THE RECORDS: Begin

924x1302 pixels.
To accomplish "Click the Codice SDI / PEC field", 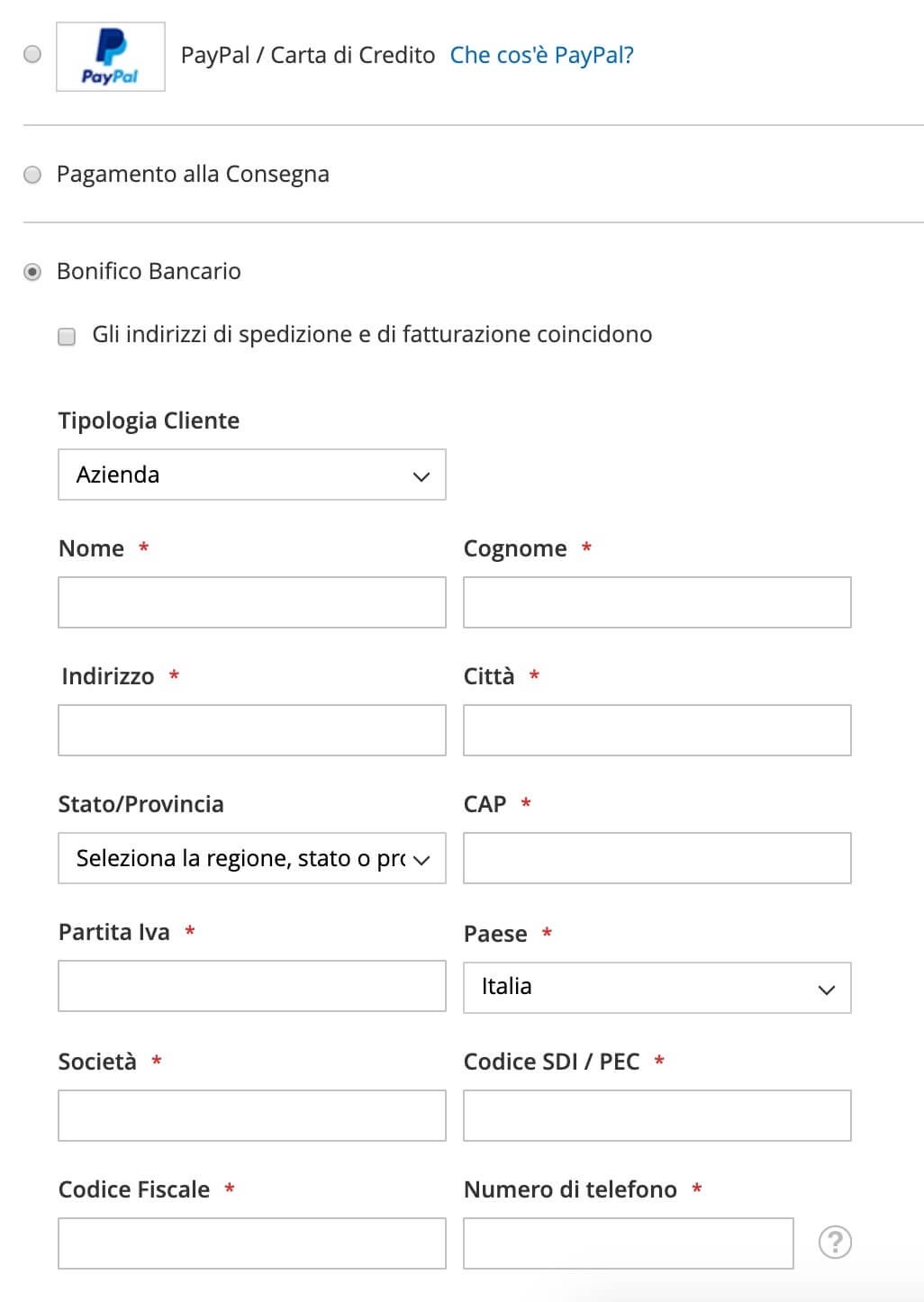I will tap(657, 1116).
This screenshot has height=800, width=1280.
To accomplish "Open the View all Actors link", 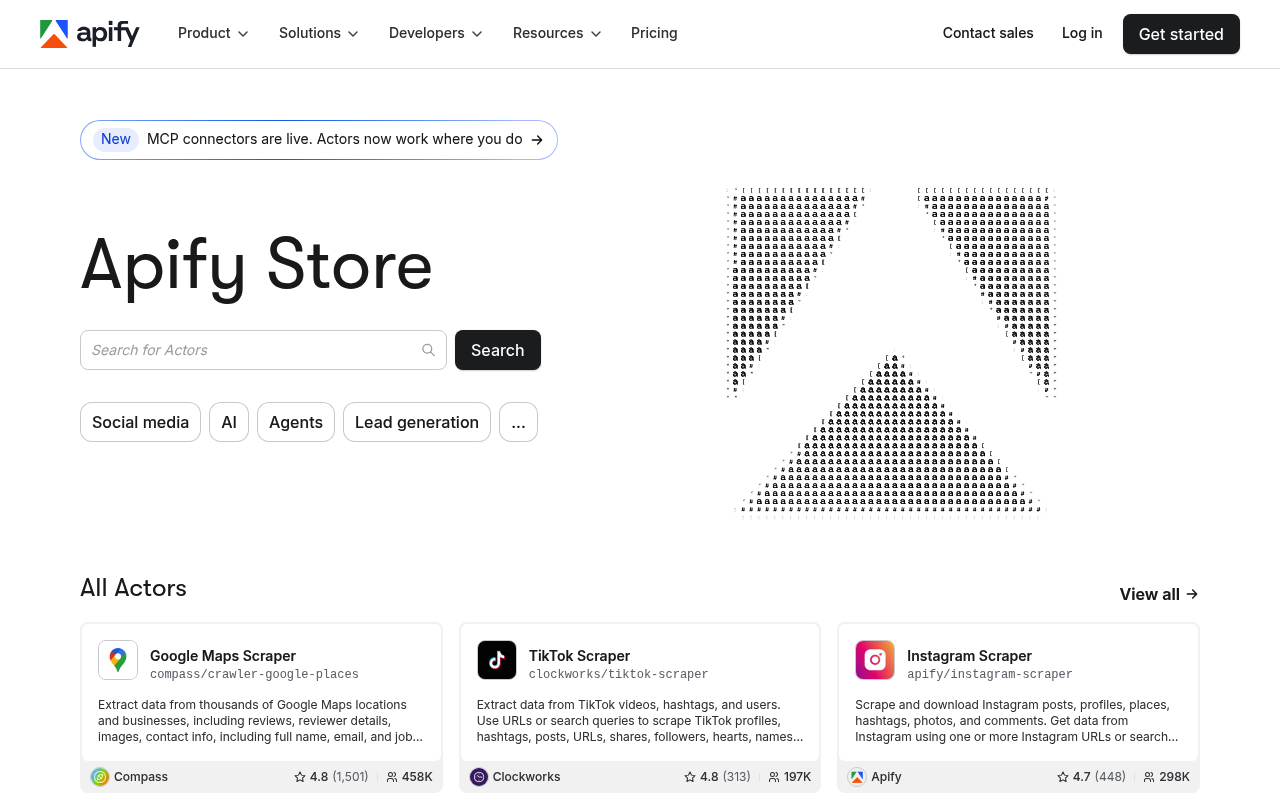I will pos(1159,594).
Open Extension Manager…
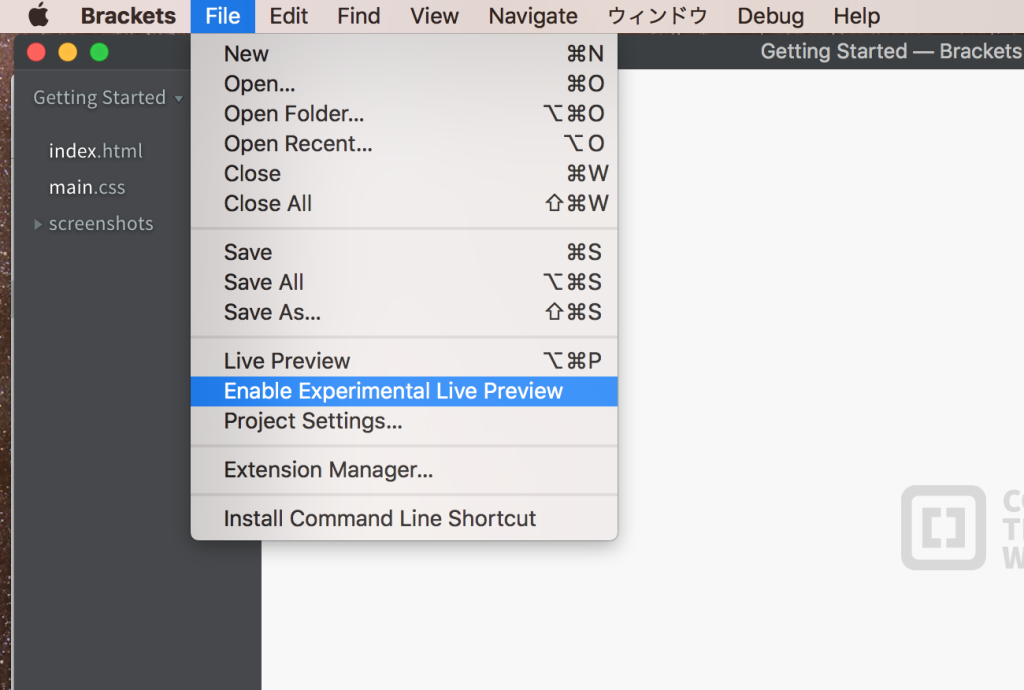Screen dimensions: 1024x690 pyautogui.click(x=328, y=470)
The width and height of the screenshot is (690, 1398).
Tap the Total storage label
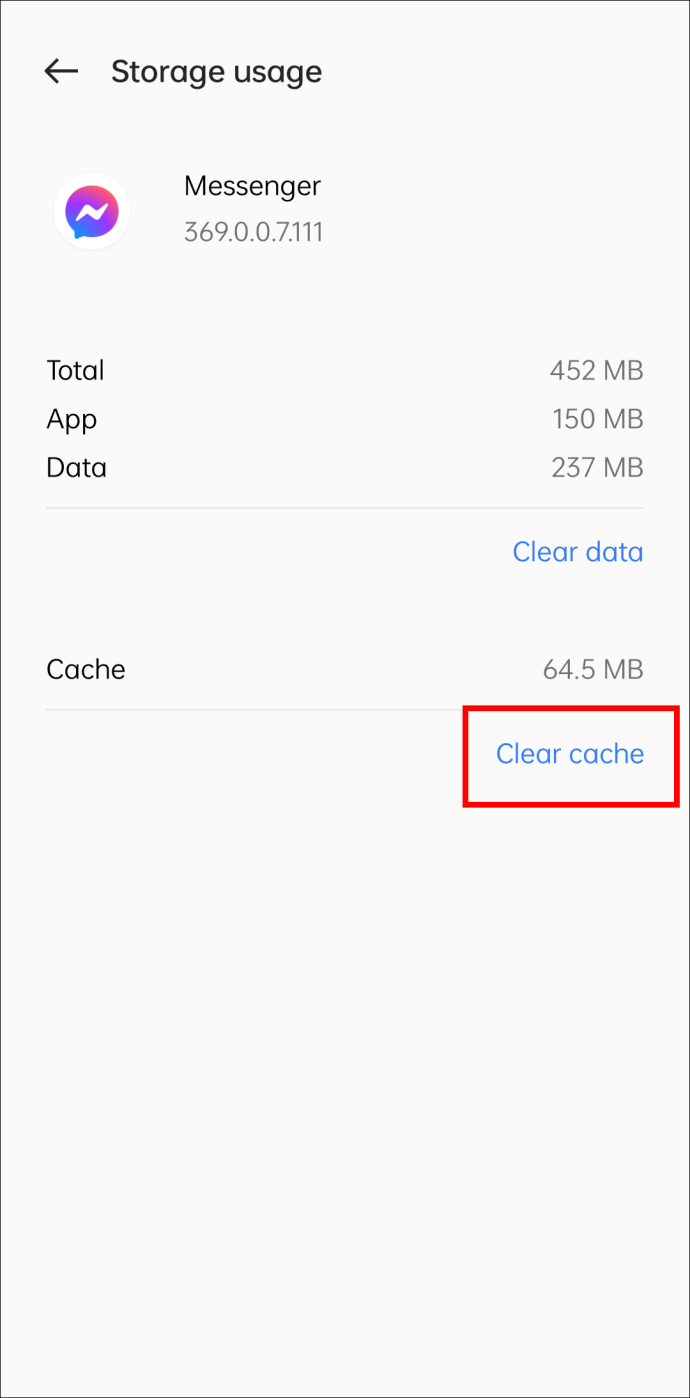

THE RECORDS: End

From the line that contains "The width and" down to the last line of the entries above, copy every line exactly and leave out the pictures.

## EXERCISE RESPONSE
The width and height of the screenshot is (690, 1398).
Tap the Total storage label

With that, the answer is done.